Dass am 20. Juni 1913 Kaiser Wilhelm II. Hannover besuchte, um bei seinem recht kurzen Besuch an der feierlichen Einweihung des neuen Rathauses teilzunehmen, ist hinlänglich bekannt. Majestät durfte an diesem strahlenden Tag die geflunkerte Bekundung von Stadtdirektor Heinrich Tramm zur Kenntnis nehmen, das neue Haus sei bar bezahlt. Der Satz zählt mittlerweile zum Grundbestand der gültigen Lügen, aber das ist am 100. Jahrestag der Rathauseinweihung lässlich.

Das Wetter an jenem denkwürdigen Tag im Juni 1913 diente dem Hannöverschen Schriftsteller Karl Jakob Hirsch zur Titelgebung für sein Romandebüt: Am 18. Juni 1931 erschien, abgedruckt auf der Titelseite der Frankfurter Zeitung das Kapitel „Hohenzollernwetter“ aus einem „demnächst fertiggestellten Roman“. Der Roman erschien noch im selben Jahr im S. Fischer Verlag in Frankfurt mit dem Titel „Kaiserwetter“. Für Rechtsanwalt de Vries, eine der Hauptpersonen des Romans wird der 20. Juni 1913 ein Tag der Wochen zuvor mit Erstaunen begonnen hatte und während der Kaiservisite mit Gestammel endete.
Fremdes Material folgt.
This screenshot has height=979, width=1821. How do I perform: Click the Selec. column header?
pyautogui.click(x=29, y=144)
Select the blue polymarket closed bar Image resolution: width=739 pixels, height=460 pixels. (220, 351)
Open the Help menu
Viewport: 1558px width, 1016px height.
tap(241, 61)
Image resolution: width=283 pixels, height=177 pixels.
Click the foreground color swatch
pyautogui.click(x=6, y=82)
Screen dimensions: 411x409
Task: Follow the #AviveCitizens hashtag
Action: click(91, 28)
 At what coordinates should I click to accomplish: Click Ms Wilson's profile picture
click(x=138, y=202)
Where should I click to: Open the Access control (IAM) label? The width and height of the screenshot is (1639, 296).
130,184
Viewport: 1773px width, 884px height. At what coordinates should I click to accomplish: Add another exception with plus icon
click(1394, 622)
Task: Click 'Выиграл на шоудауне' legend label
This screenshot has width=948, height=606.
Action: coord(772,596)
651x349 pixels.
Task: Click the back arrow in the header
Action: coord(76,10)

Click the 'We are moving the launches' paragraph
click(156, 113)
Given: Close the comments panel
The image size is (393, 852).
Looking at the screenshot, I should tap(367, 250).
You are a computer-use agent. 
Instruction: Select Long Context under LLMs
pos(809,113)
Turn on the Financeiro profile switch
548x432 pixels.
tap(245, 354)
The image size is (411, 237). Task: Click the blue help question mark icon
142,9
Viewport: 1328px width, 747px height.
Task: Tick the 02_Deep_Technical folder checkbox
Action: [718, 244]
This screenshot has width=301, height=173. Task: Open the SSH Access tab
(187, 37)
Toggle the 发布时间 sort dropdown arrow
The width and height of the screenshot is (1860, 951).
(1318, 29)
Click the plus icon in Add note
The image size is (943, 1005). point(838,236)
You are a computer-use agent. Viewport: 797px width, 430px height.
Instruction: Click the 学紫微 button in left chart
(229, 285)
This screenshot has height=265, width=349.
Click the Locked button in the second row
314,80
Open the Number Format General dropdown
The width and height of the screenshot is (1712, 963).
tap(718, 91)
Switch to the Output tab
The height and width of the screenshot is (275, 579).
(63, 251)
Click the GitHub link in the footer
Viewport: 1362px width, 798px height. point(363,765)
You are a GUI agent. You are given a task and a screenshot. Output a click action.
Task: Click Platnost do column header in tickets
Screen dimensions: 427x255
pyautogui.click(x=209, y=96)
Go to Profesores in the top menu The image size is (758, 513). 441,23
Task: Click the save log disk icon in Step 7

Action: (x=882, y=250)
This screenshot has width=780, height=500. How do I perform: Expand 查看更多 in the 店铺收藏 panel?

„Herr Doktor, wollen Sie mal Majestät vorgestellt werden?“
„Aber Herr Stadtdirektor, nein. Das ist ja sehr liebenswürdig von Ihnen ... aber ...“
„Nee nee, de Vries, im Ernst, Sie sind was für Majestät.“
Der Rechtsanwalt dankte verbindlichst, aber das wolle er doch nicht.
„Na, dann nicht“, sagte der Stadtdirektor etwas pikiert und behandelte de Vries von nun an kühler. Das ärgerte S. de Vries. Wochenlang redete er mit Johanna darüber, die als Hamburgerin, also als Republikanerin gleichsam, wenig Verständnis dafür hatte. Sie lachte ihn aus, sagte „Schtus“ und „Schaute“, was soviel wie Unsinn und eitler Fant bedeutete. De Vries aber dachte ernsthaft darüber nach. Es ließ ihm keine Ruhe. Eines Tages ging er zum Stadtdirektor und bat ihn um die Liebenswürdigkeit, ihn Majestät bei nächster Gelegenheit vorzustellen. Die Gelegenheit war rasch gekommen. Majestät wünschte des öfteren Zivilpersonen , die sich treu und ergeben bewährt hatten, kennenzulernen. Nun stand ein Besuch des Herrschers bevor, bei dem Zünfte und Vereine dem Kaiser huldigen wollten. Da erhielt auch der Rechtsanwalt samt einer Reihe vaterländisch zuverlässiger Männer den Befehl, sich am 20. Juni, mittags elf Uhr fünfzig, auf der Freitreppe des Rathauses einzufinden. „Frack und Ordensschmuck erbeten.“

Die Tage nachdem sich de Vries durchgerungen hatte, dem Kaiser vorgestellt zu werden, waren für eine halbe Tortur. Dass er sich beim Hoflieferanten Kahlfeld einen Frack anmessen lassen musste, war dabei kein Problem. Kahlfeld war der Hausschneider und de Vries war ein Freund feinen Tuchs. Der Bitte um das Anlegen eines Fracks konnte de Vries am 20. Juni 1913 also anstandslos nachkommen. Der zweite Teil der in der Einladung ausgesprochenen Bitte bereitete dem Anwalt schlaflose Nächte. Er war nie in seinem Leben mit irgendeinem Orden ausgezeichnet worden. Nächtelang hoffte de Vries, der majestätische Besuch würde abgesagt. Selbst am Morgen jenes Jubeltages hoffte de Vries noch. Vergebens.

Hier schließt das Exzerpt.